Forecast Microsoft stock prices in Azure Machine Learning Studio’s AutoML.
I’ve said it before and I’ll say it again:
A common misconception when it comes to doing data science or machine learning in the cloud is complexity and difficulty. While it is true that intimate knowledge of cloud technology and networking is required if you’re going to deploy something into production, there’s nothing saying that we can’t play around with the technology and deploy proof of concept projects to demonstrate what’s possible.¹
In this tutorial, we will play around with Microsoft’s Azure Machine Learning platform and train a simple time-series forecasting model to predict the daily closing price of Microsoft stock (MSFT). We will then take that model and deploy it in the cloud as a REST endpoint. Then, we’ll continue to test the REST endpoint by making more predictions for the future.
WARNING! This is an epic post. Lots of pictures abound. I really tried as hard as I could to capture each step of the way with a screenshot to give a sense of security for newbies out there like me!
Basic knowledge of Azure Machine Learning Studio. Visit this post for a quick and dirty tutorial on how to Train and Deploy a Binary Classification Model in Azure Machine Learning.
In this post, we will:
- Create a new resource group
- Create a new machine learning workspace
- Create a new AutoML job
- Provide training dataset
- Create a new Azure compute cluster
- Provide a test dataset
- Train a time-series forecasting model
- Deploy the best model to a web service
- Test the web service
0. The Data
Before we get started with Azure, let’s check out the dataset first. Go to https://github.com/ecdedios/azure-automl-time-series-forecasting and download both train and test datasets.
These datasets came from Yahoo Finance. It contains daily historical data of Microsoft (MSFT) stock for the last two years. There are seven columns: Date, Open, High, Low, Close, Adj Close, and Volume. The training dataset consists of data from 5/26/2020 to 12/28/2021. The test dataset consists of data from 12/29/2021 to 5/23/2022. Notice that the test dataset begins where the training dataset ended. When it comes to time series, we do not split the data randomly. For more on this, visit this post by Dario Radečić.

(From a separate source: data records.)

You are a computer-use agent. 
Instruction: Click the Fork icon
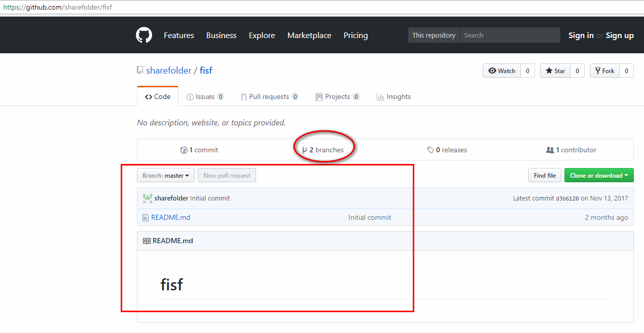point(598,71)
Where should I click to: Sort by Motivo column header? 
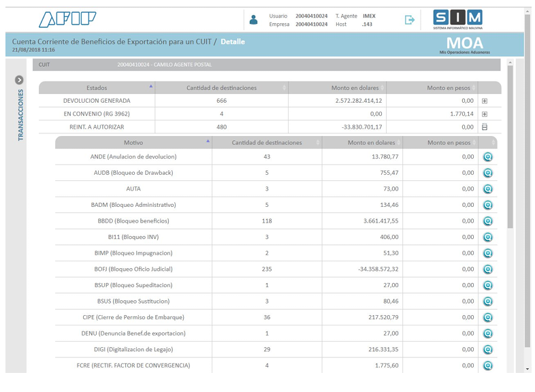pyautogui.click(x=133, y=143)
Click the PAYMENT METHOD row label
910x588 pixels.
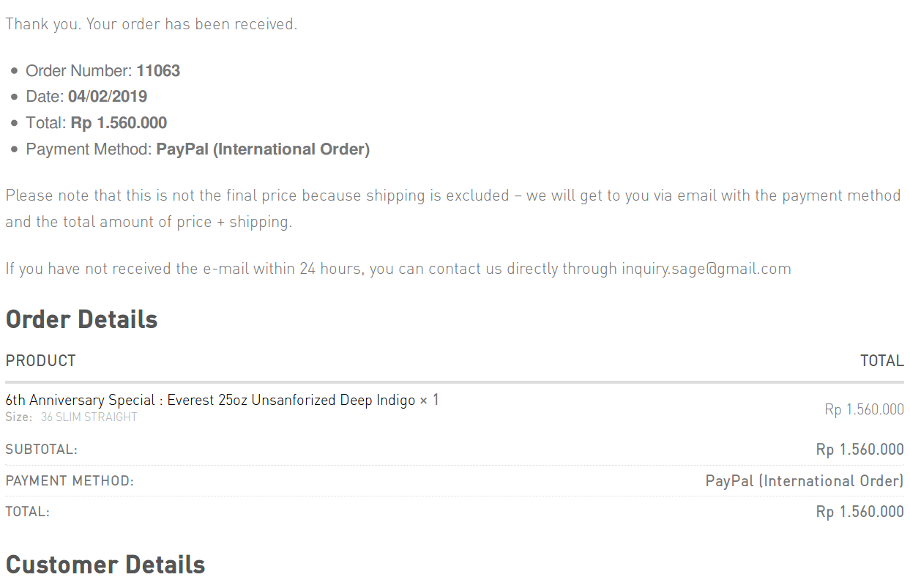point(70,481)
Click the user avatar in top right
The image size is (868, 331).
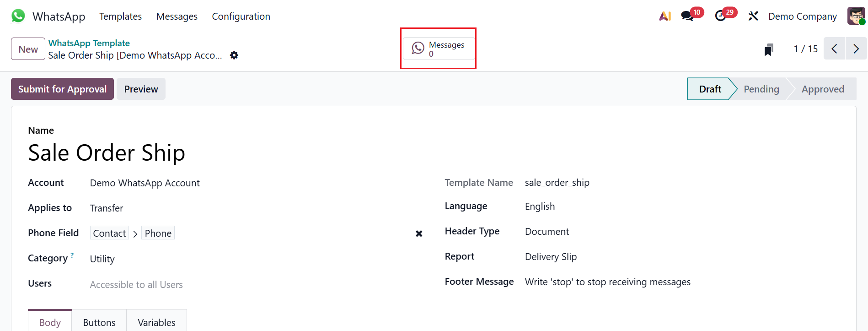(x=856, y=16)
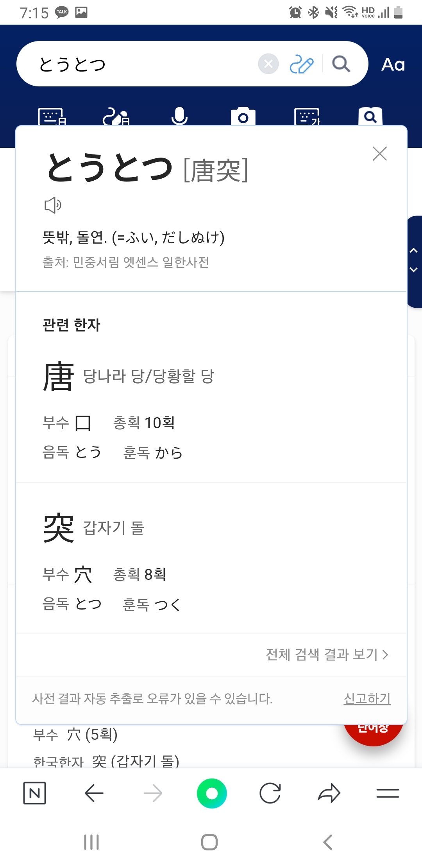Expand upward using side panel chevron

[414, 251]
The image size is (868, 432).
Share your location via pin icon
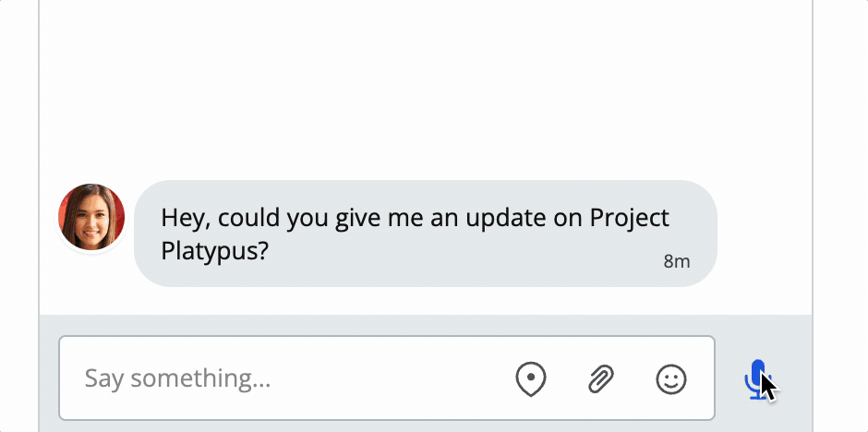point(531,378)

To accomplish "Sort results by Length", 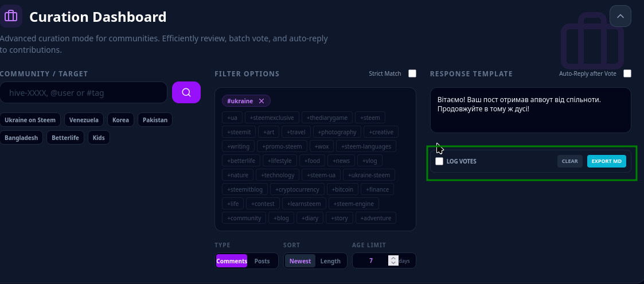I will click(x=330, y=261).
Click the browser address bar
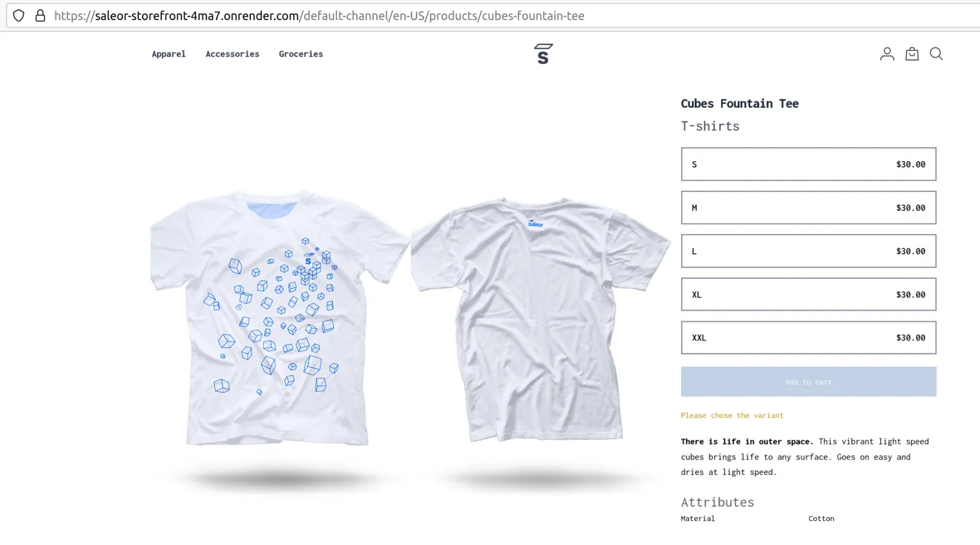Viewport: 980px width, 545px height. (x=327, y=16)
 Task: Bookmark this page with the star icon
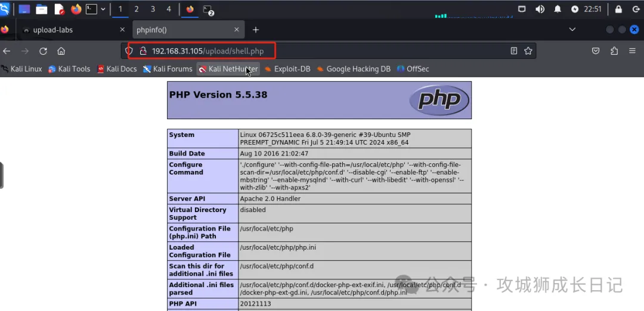(x=528, y=51)
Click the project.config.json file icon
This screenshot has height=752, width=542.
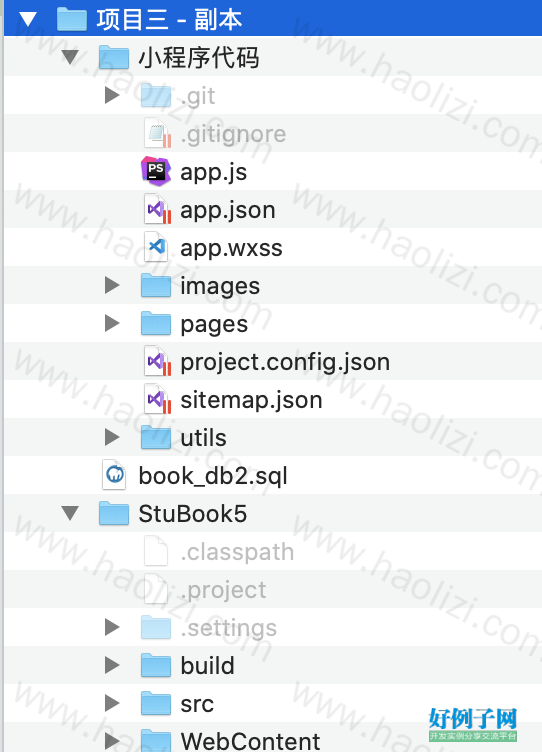click(x=157, y=361)
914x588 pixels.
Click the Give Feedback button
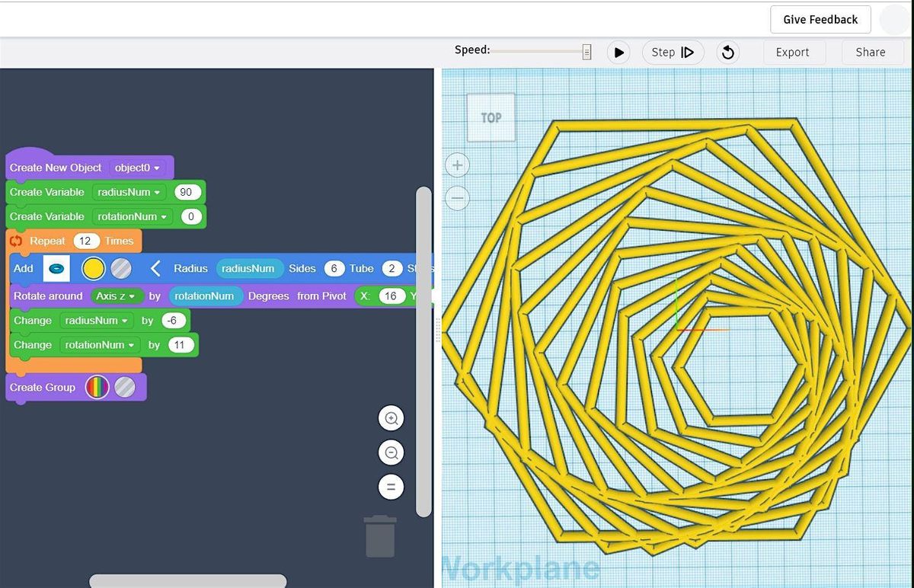(x=820, y=19)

1. Create a new resource group
According to Microsoft, “A resource group is a container that holds related resources for an Azure solution. The resource group can include all the resources for the solution, or only those resources that you want to manage as a group.”²
Simply put, resource groups hold all the related resources that work together to accomplish a certain goal.

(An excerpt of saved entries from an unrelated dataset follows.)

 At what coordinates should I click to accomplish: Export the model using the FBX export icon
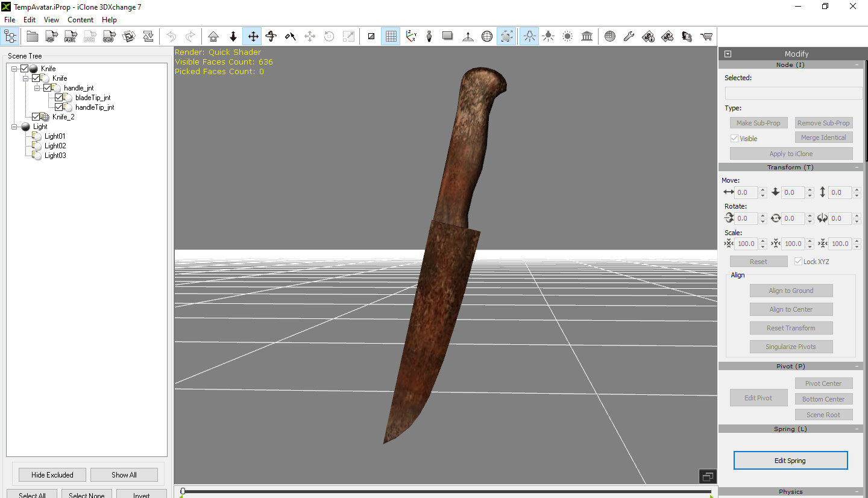click(70, 36)
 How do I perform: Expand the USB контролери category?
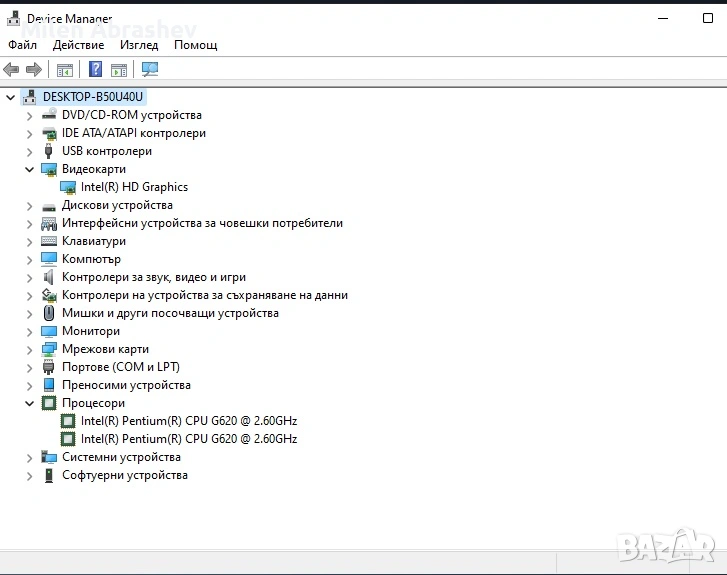tap(29, 151)
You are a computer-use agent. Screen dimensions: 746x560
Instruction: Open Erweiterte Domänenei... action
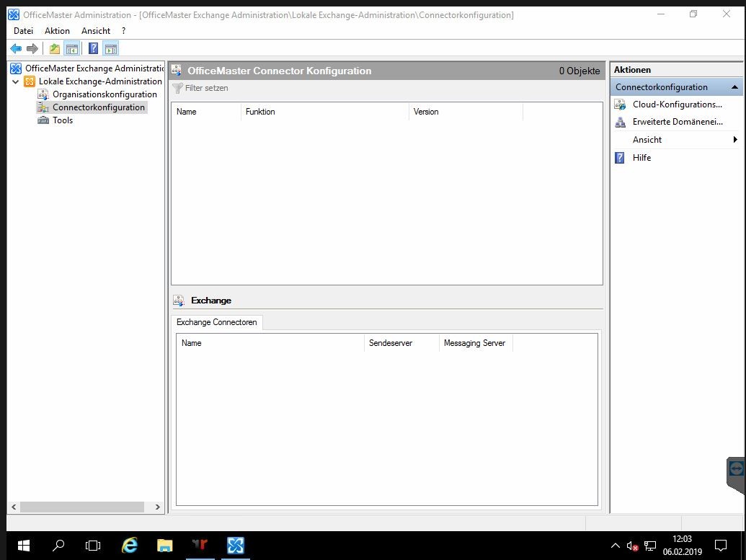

Let’s start our journey together by going to the Azure portal at https://portal.azure.com.
Click on “Resource groups.”
Then, click on “Create.”
Select a subscription you’d like to use and type in a name for your resource group. Also, select a region. I recommended a region that is close to you.
Click on “Review + create.”
You’ll see it validating. Once finished, click on “Create.”
2. Create a new machine learning workspace
Microsoft states that a “workspace is the top-level resource for Azure Machine Learning, providing a centralized place to work with all the artifacts you create when you use Azure Machine Learning. The workspace keeps a history of all training runs, including logs, metrics, output, and a snapshot of your scripts.”³
In other words, it’s just like a resource group that is created specifically for machine learning. The machine learning workspace is your gateway to the Azure Machine Learning Studio, where you orchestrate the different services needed to do machine learning tasks.
Back to the Azure portal, click on the resource group that you just created.
Click on “Create” and a dropdown will appear.
Select “Azure Machine Learning.”
Click on the “Create” button.
Select the subscription and resource group that you’d like to use. Type in a name for your workspace and select a region. The rest of the fields will auto-populate.
Click on the “Review + create” button.
It will go to another round of validation. Once complete, click on the “Create” button.
Deployment of the workspace is not instant; you may have to wait just a little bit. When done, click on “Go to resource.”
Let’s now leave the Azure portal and go into the Azure Machine Learning Studio. Click “Launch studio.”
3. Create a new AutoML job
Microsoft hails AutoML as “the process of automating the time-consuming, iterative tasks of machine learning model development. It allows data scientists, analysts, and developers to build ML models with high scale, efficiency, and productivity all while sustaining model quality.”⁴
Long story short, it lets data scientists of all skill levels build, deploy, and operationalize machine learning models at scale.
Click on “Start now.”
Click on “New Automated ML job.”
Click on “Create” and select “From local files” in the dropdown that appears.
Name your dataset and type in a short Description.
4. Provide training dataset
Click on the “Browse” button and select “Browse files” in the dropdown that appears.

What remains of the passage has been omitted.